What lines below hold the string "agent"? Copy them all.

|---|

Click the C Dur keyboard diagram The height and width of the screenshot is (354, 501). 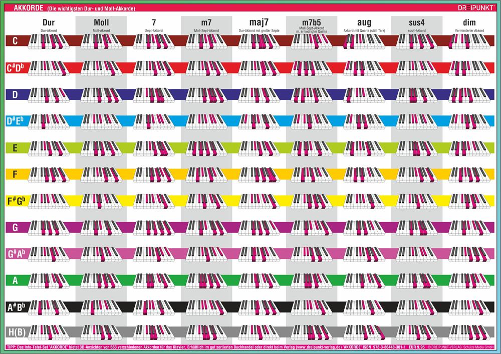click(49, 42)
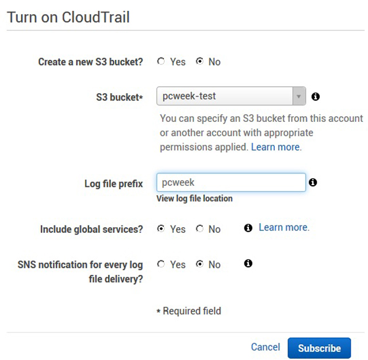368x360 pixels.
Task: Click info icon beside Log file prefix field
Action: [x=313, y=182]
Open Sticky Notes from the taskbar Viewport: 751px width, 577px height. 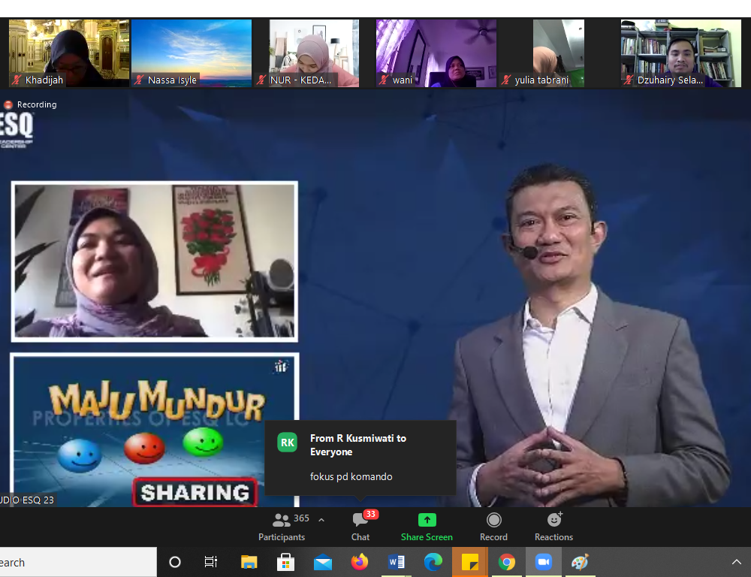click(470, 562)
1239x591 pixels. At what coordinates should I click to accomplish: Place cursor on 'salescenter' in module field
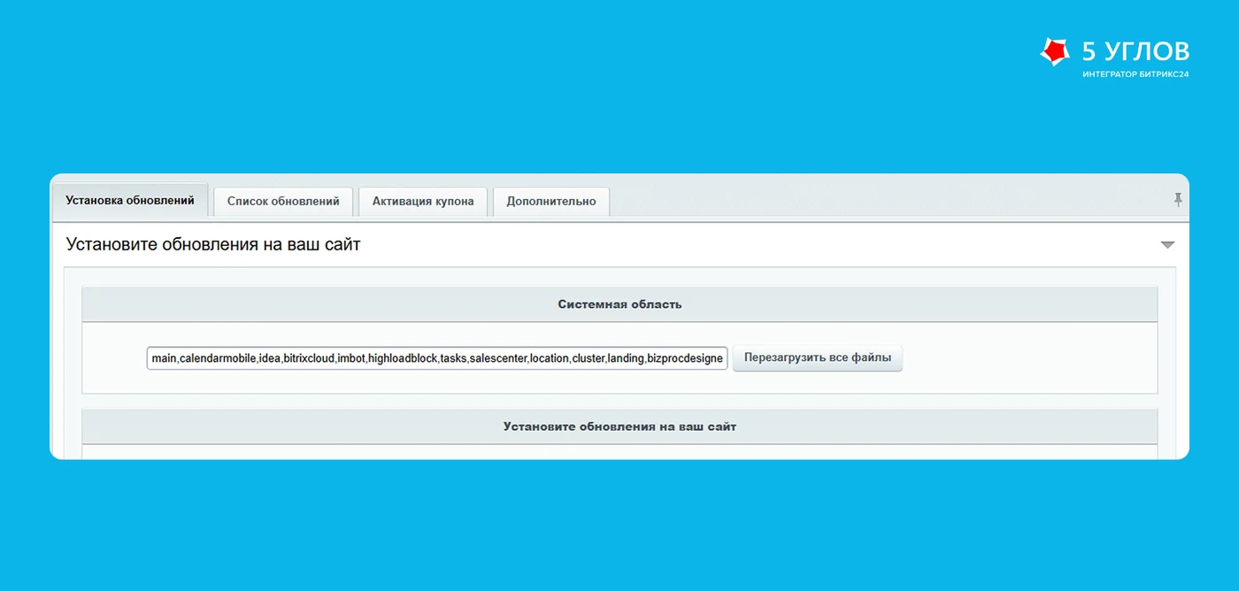tap(498, 358)
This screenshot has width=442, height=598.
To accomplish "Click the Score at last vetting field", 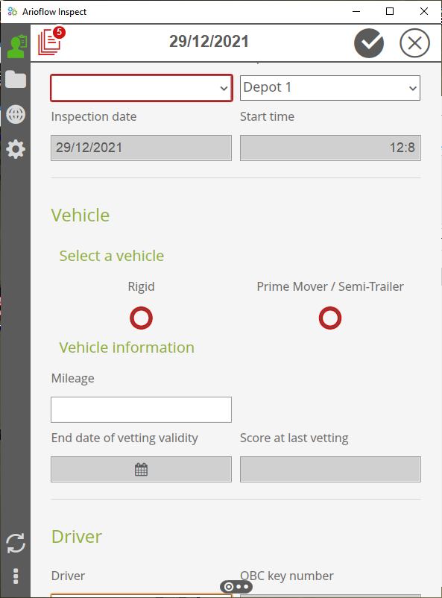I will click(330, 468).
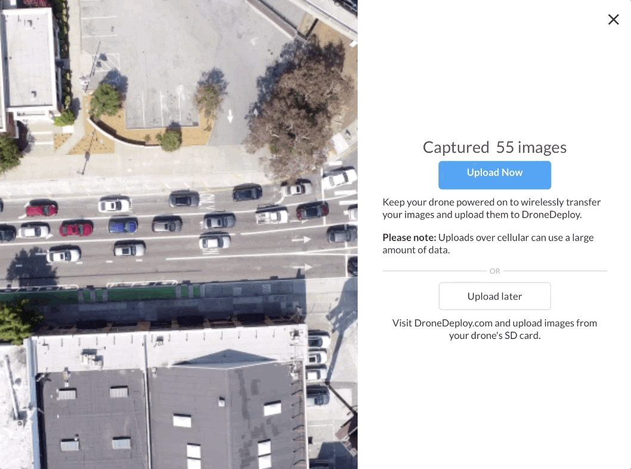Select the Keep your drone powered on paragraph
This screenshot has width=631, height=469.
pyautogui.click(x=492, y=208)
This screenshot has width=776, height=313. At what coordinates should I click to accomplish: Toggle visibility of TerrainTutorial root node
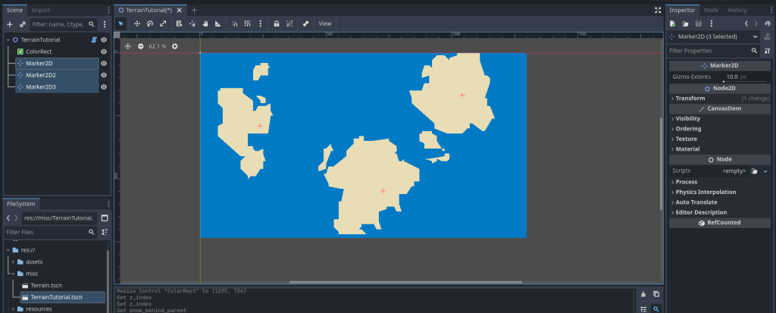click(104, 39)
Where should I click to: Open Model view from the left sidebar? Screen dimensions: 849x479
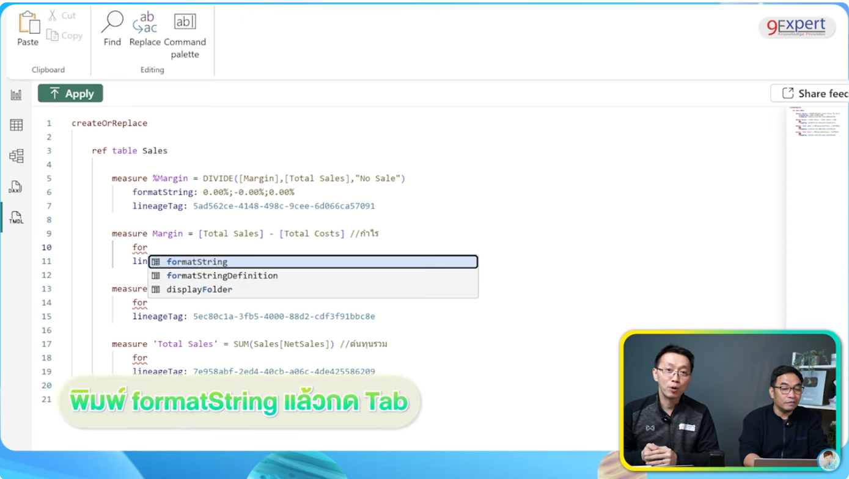16,155
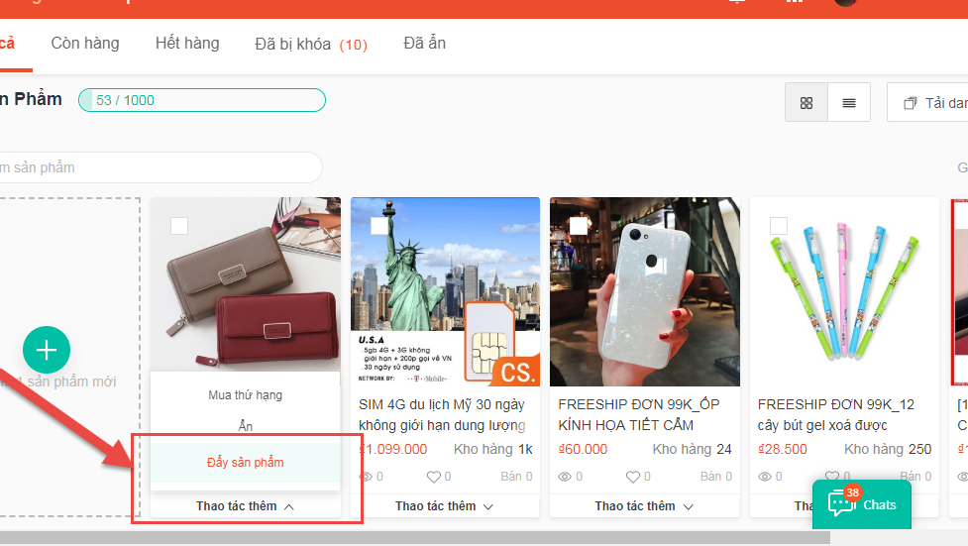
Task: Click the green plus add product icon
Action: point(47,350)
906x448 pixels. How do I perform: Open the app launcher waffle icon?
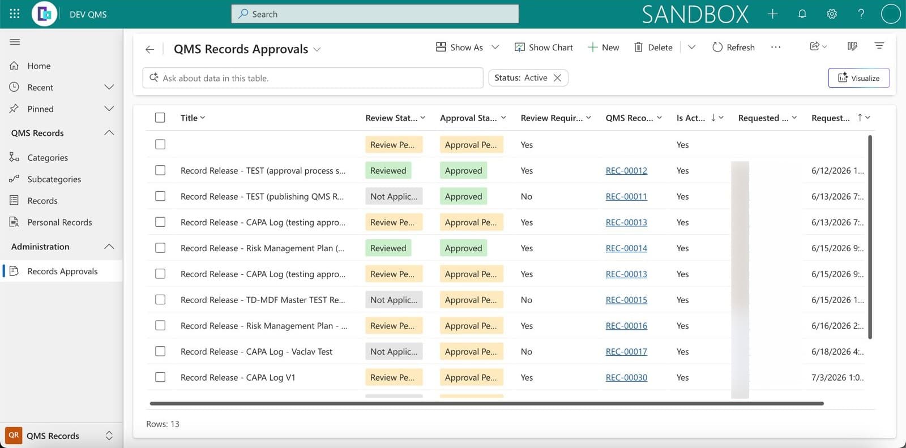[x=15, y=14]
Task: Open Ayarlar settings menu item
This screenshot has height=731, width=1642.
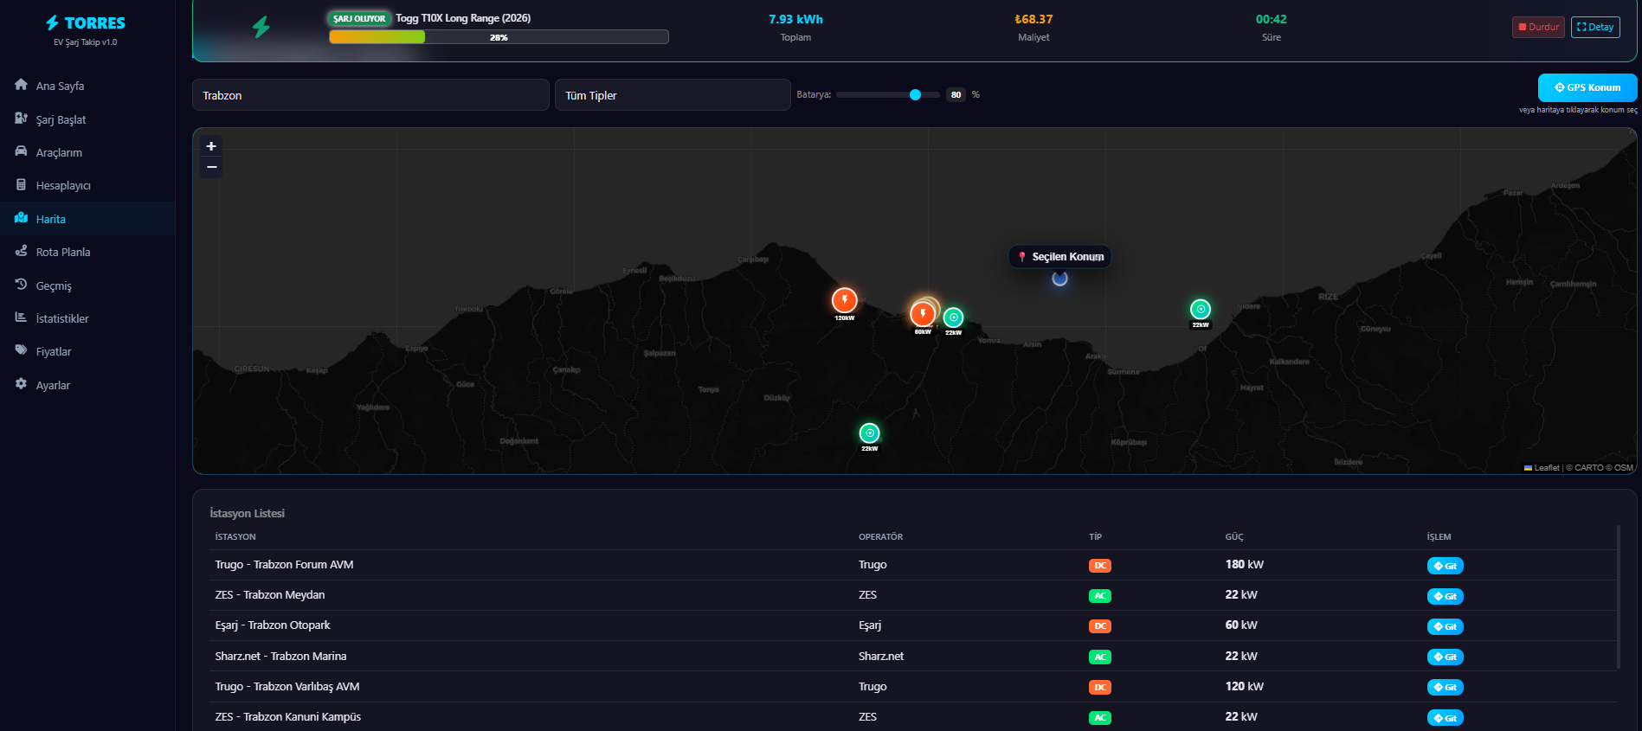Action: click(53, 385)
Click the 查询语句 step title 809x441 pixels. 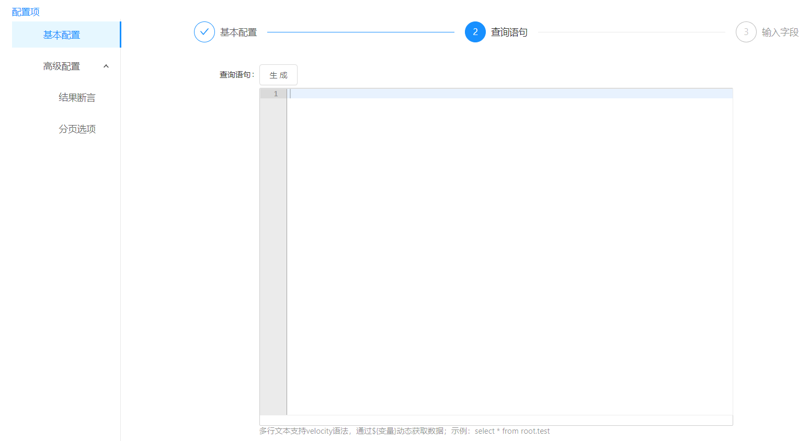click(x=509, y=32)
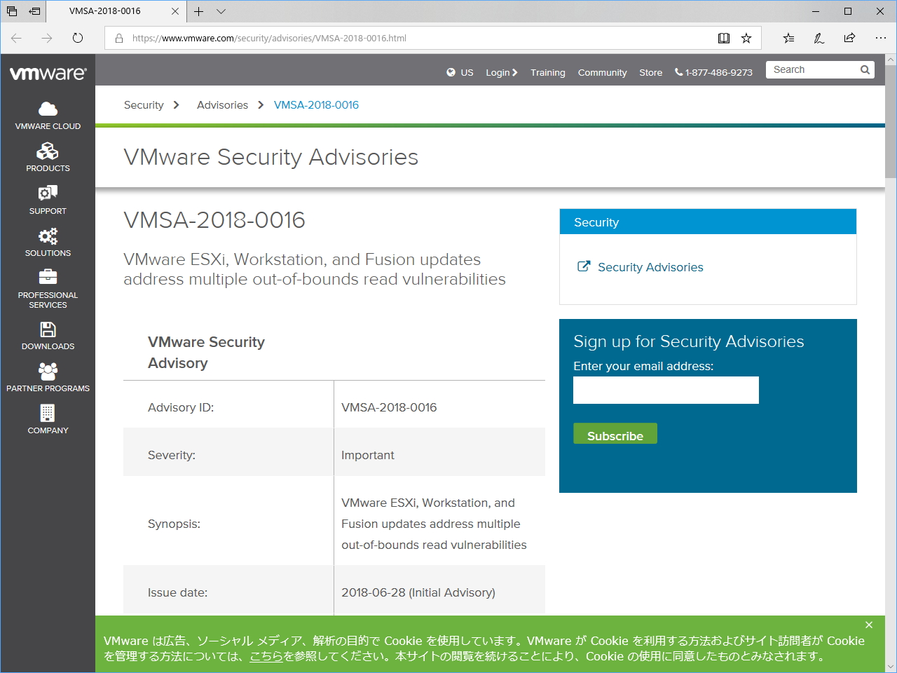Screen dimensions: 897x673
Task: Select the PRODUCTS icon in the sidebar
Action: point(48,151)
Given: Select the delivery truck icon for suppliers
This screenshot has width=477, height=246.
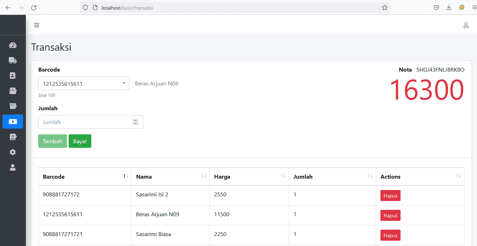Looking at the screenshot, I should tap(13, 60).
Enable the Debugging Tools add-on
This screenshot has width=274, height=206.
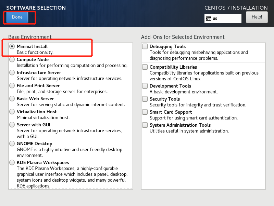[x=145, y=46]
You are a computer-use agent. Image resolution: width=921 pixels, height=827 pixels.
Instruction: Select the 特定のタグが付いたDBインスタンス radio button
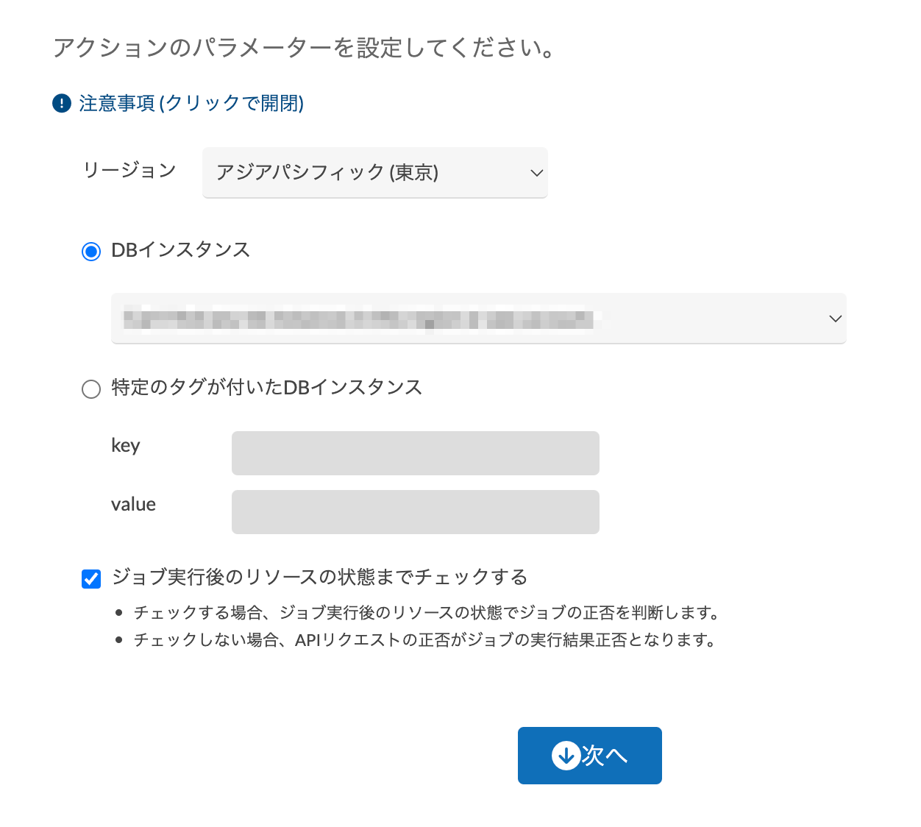pos(91,389)
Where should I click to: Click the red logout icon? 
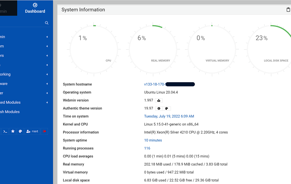coord(44,131)
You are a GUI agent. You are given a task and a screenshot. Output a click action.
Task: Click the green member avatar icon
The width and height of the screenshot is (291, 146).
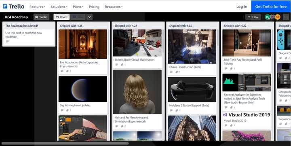tap(267, 17)
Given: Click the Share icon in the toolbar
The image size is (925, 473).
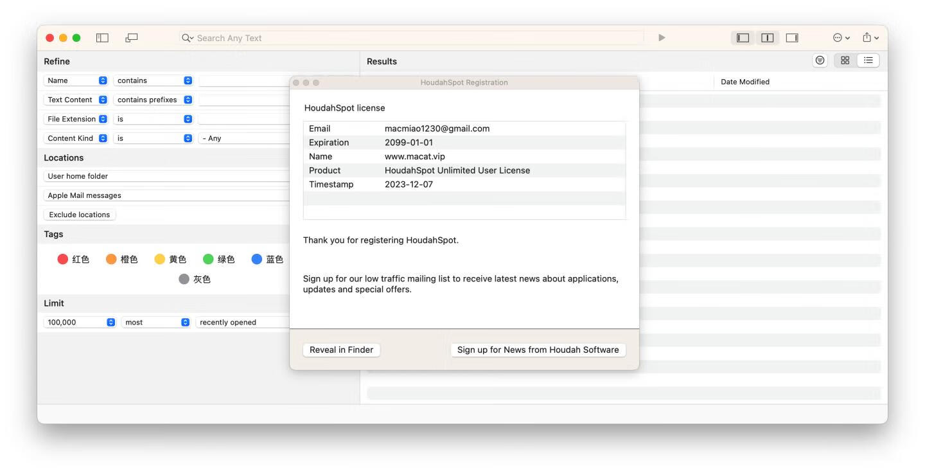Looking at the screenshot, I should click(867, 37).
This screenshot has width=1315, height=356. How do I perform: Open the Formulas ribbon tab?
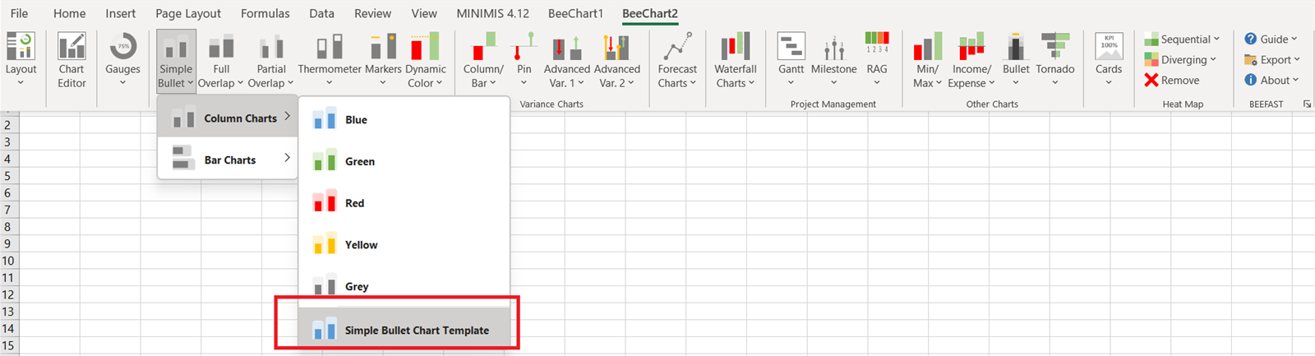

|---|

■ **EXERCISE SOLUTION**
You are a computer-use agent. Image resolution: width=921 pixels, height=827 pixels.
You are a GUI agent. You are given a task and a screenshot. Output a click action.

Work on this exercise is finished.